Otro punto crítico del artículo 402 es la responsabilidad penal del representante legal, en los casos donde el contribuyente es una persona jurídica. Aunque la conducta típica recae en el agente retenedor, en la práctica las investigaciones penales se dirigen casi automáticamente contra quien figura en el certificado de existencia y representación legal (CERL) de la empresa. En otras palabras, la Fiscalía tiende equiparar la calidad formal con la responsabilidad penal.
Esto genera un problema de fondo: muchas veces, el representante legal no participó directamente en la decisión de no consignar las retenciones, o incluso carecía de capacidad real para hacerlo. Aun así, se busca atribuirle responsabilidad penal por el cargo que ostentaba dentro de una organización, olvidando probar el dolo de la conducta. La práctica judicial ha terminado por presumir el dolo del representante legal, lo que en la realidad equivale a instaurar una forma encubierta de responsabilidad penal objetiva, proscrita por el artículo 12 del Código Penal. Si la empresa declaró y no pagó, se sobrentiende el conocimiento y voluntad respecto del impago de la obligación tributaria y, por tanto, que actuó con dolo. Esta lógica administrativa trasplantada al Derecho Penal implica que la responsabilidad penal para este delito deja de basarse en la voluntad y conocimiento del sujeto activo sobre la conducta, y se convierte en una consecuencia automática del cargo que se ocupa.

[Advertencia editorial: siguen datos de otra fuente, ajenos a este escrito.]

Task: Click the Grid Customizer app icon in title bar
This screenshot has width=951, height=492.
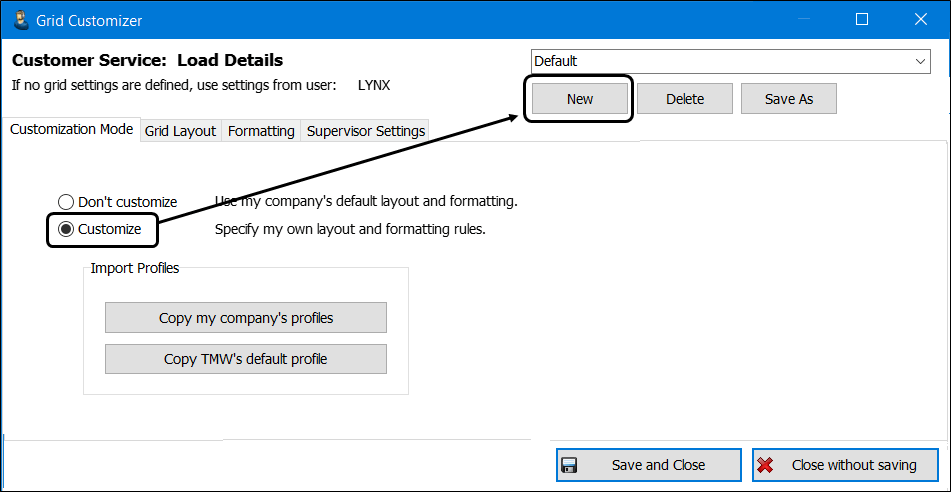Action: coord(20,20)
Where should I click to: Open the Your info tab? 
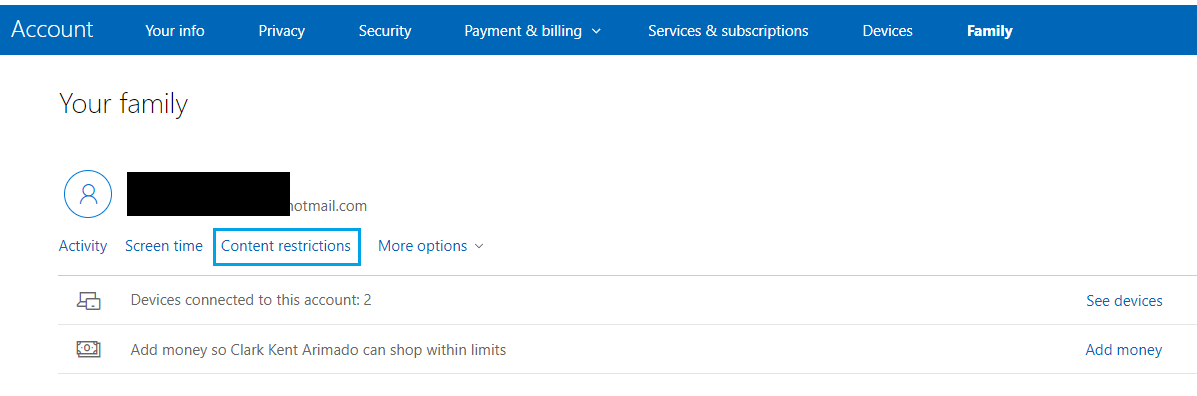[x=175, y=31]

La suma de estos factores —intereses moratorios desproporcionados, eliminación de los acuerdos de pago efectivos y criminalización automática de los representantes legales— revela una política criminal que ha transformado el artículo 402 del Código Penal en un instrumento de presión recaudatoria. No se castiga tanto la apropiación indebida de recursos ajenos, sino la incapacidad de pagar. El propio diseño de la norma confirma su finalidad coercitiva: el proceso penal se extingue con el pago total de la deuda, lo que parece indicativo de una prelación sobre el recaudo y no de la protección de un bien jurídico.
En definitiva, el artículo 402 del Código Penal se erige hoy como una de las normas que más incertidumbre genera entre los representantes legales y administradores de empresas. Aunque busca proteger los recursos públicos, su aplicación práctica ha derivado en un sistema que confunde el incumplimiento económico con la conducta dolosa. Los intereses moratorios excesivos hacen casi imposible acceder al beneficio de extinción penal; los acuerdos de pago han perdido eficacia; y la imputación automática al representante legal desnaturaliza los principios de culpabilidad y proporcionalidad.
[i] Corte Constitucional, Sentencia de constitucionalidad No. 257 de 1998 y Sentencia de constitucionalidad No. 290 de 2019
[ii] Corte Suprema de Justicia, Sala de Casación Penal, sentencia SP2948-2024, Rad. 59250, M.P. Jorge Hernán Díaz Soto.